> Vorgegebener Text:
* * * *
Südafrika

Erinnerungen an Nelson Mandela

Moderation: Britta Bürger |
Jürgen Schadeberg hat Nelson Mandela fotografiert, Nico Dekker einen Film über ihn gedreht. Im Interview sprechen sie über Leben und Persönlichkeit des großen Staatsmannes aus Südafrika.
Britta Bürger: Hier erinnerte sich der gestern Abend verstorbene Nelson Mandela an die 27 Jahre in Haft. Alleine im Gefängnis zu sein, sagte er, ist hart, sie haben mich isoliert, sie haben mich nicht bestraft, indem sie mir Post vorenthalten haben, aber sie haben dafür gesorgt, dass ich kein Gesicht von anderen Gefangenen sehe. Ich habe die ganze Zeit nur Wächter gesehen. Auch mein Essen ist von Wächtern gebracht worden. Sie haben mich morgens und nachmittags jeweils für 30 Minuten rausgelassen, wenn die anderen Gefangenen eingeschlossen waren.
Vier Jahre, nachdem Nelson Mandela 1990 aus Robben Island entlassen wurde, hat er das Gefängnis erneut besucht, in Begleitung eines deutschen Fotografen, den er schon als ganz junger Mann kennengelernt hatte, Jürgen Schadeberg. Wir erreichen ihn heute in Spanien. Schönen guten Tag, Herr Schadeberg!
* * * *
> Gegebenes Material:
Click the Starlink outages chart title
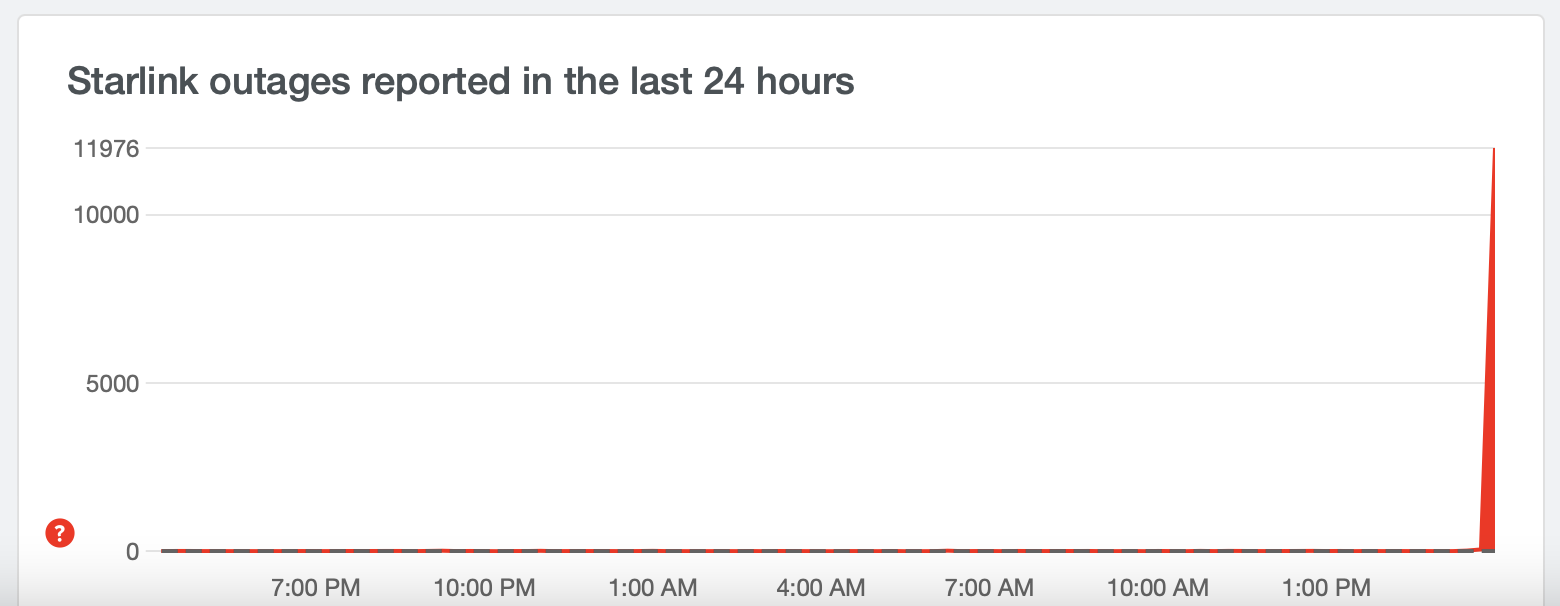 point(460,81)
* * * *
> Aufgaben:
- A) Fasse den Absatz im vorgegebenen Text, der mit „Britta Bürger: Hier erinnerte sich“ beginnt, kürzer zusammen und behalte dabei seine wichtigsten Fakten.
- B) Schreibe aus dem vorgegebenen Text die Stelle von „Moderation: Britta Bürger“ bis einschließlich „Gefangenen eingeschlossen waren.“ wortgetreu ab.

> Lösungen:
- A) Der gestern Abend verstorbene Nelson Mandela erinnerte sich an seine 27 Jahre Haft. Allein im Gefängnis zu sein, sei hart gewesen. Man habe ihn nicht durch das Vorenthalten von Post bestraft, sondern isoliert: Er sah keine anderen Gefangenen, nur Wächter, die ihm auch das Essen brachten. Morgens und nachmittags durfte er jeweils 30 Minuten hinaus, während die anderen Gefangenen eingeschlossen waren.

- B)
Moderation: Britta Bürger |
Jürgen Schadeberg hat Nelson Mandela fotografiert, Nico Dekker einen Film über ihn gedreht. Im Interview sprechen sie über Leben und Persönlichkeit des großen Staatsmannes aus Südafrika.
Britta Bürger: Hier erinnerte sich der gestern Abend verstorbene Nelson Mandela an die 27 Jahre in Haft. Alleine im Gefängnis zu sein, sagte er, ist hart, sie haben mich isoliert, sie haben mich nicht bestraft, indem sie mir Post vorenthalten haben, aber sie haben dafür gesorgt, dass ich kein Gesicht von anderen Gefangenen sehe. Ich habe die ganze Zeit nur Wächter gesehen. Auch mein Essen ist von Wächtern gebracht worden. Sie haben mich morgens und nachmittags jeweils für 30 Minuten rausgelassen, wenn die anderen Gefangenen eingeschlossen waren.